The issue to be fixed was the low home ownership rate of blacks; and it was assumed that this was the result of discrimination.  To a point it was but it wasn’t so much racially motivated as economic.  Back then it was required to have 20% down to buy a home and to be able to support the payments.  Those requirements meant you had to have saved some money or borrowed it from family (like my wife and I did) and have a steady job making enough that the banks could expect that you could make the monthly payments.  This policy did, in fact, discriminate against those that could not make these standards’ and since poor people could not and black were proportionally poorer their participation rate in home ownership was lower.

For some reason the politicians decided it would be easier to force the banks to make bad loans then get the poor people (blacks) jobs and this started the ball rolling.  Like all government programs they take time to be felt economically and the new “federal” rules on giving mortgages were no exception.  By the end of the Clinton administration all the payers were engaged and the end was inevitable.  The problem was that the banks were expected to have a certain percentage of mortgages given to blacks that were equivalent to whites and if they didn’t the federal government put pressure on them. The banks complied by lowering their standards and the government aided them by buying some of the issued mortgages in Freddy and Fanny.
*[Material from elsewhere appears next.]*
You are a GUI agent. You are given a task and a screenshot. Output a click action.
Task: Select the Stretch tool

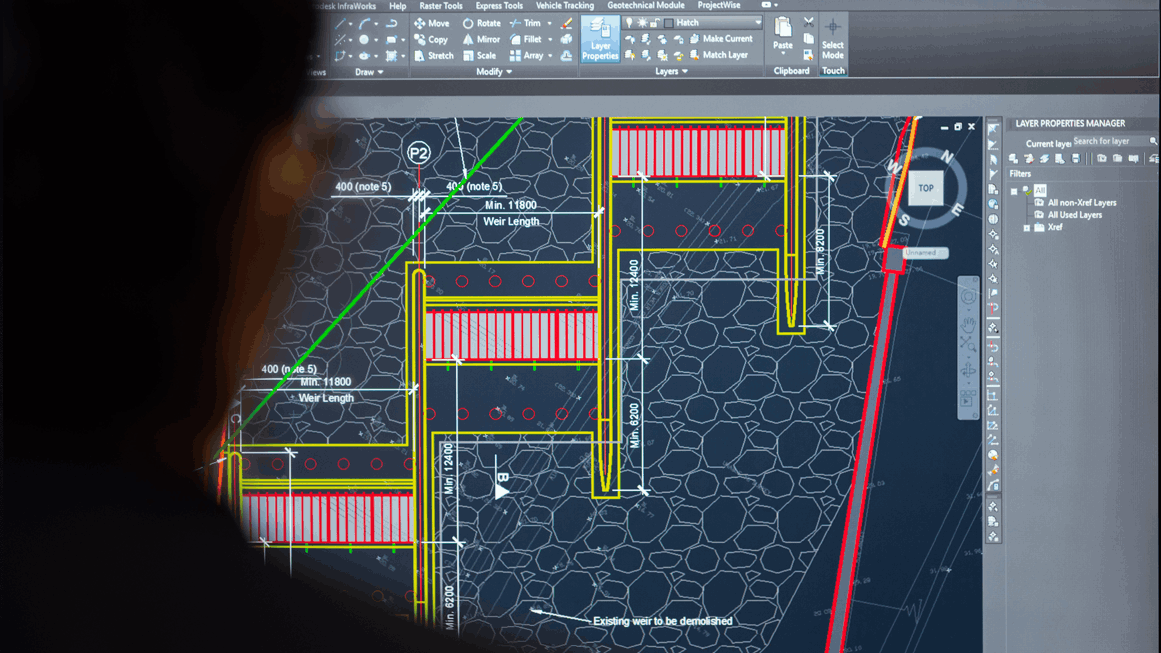[x=433, y=56]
This relieved the banks of the potentially bad loans and now more blacks had homes.

Early in the first Bush term the congress continued to make changes to this system to make it easier and easier to get a loan.  By the start of Bush’s second term an entire industry wide system was in place to generate loans to people with no income and no down payment. How anyone in power thought this would ever work is beyond me.  The system that was developed and explained in detail in this book was that the bad loans were being generated to supply the investment banks with packages of mortgages that could be broken in to what they called tranches and sold as investment grade securities. The details can be found in the book. Now everyone was making money on giving loans that could never be paid back and the end happened in October 2008 as the investors and then the banks holding those bad securities began to fail.

All of this is well documented with names dates and places where all the bad decisions were made, no one escapes. Then after the dust settled a congressional review blamed in all on the Investment banks and proposed no stricter laws on them.  No mention was made on how this all started with affordable housing the federal governments interference in the housing market.  So the bottom line was the federal government interfered in the privet market, created a major problem, then blamed the private sector for doing this and then passed new laws that made them stop giving bad loans.

Now with the Affordable Health Care act that was sold on giving health insurance to poor people without jobs we are finding the exact same thing occurring taxes and fees and fines are in place that raise the cost to those that are paying for insurance to allow for those that can’t pay to have insurance.  Unfortunately the laws rules and regulations will do to the health care industry exactly what was done to the home mortgage market; and probably a lot quicker since this was a very comprehensive piece of legislation.

Read “Reckless Endangerment” and see what will happen to health care in a few years as the Affordable Health Care Act is implemented.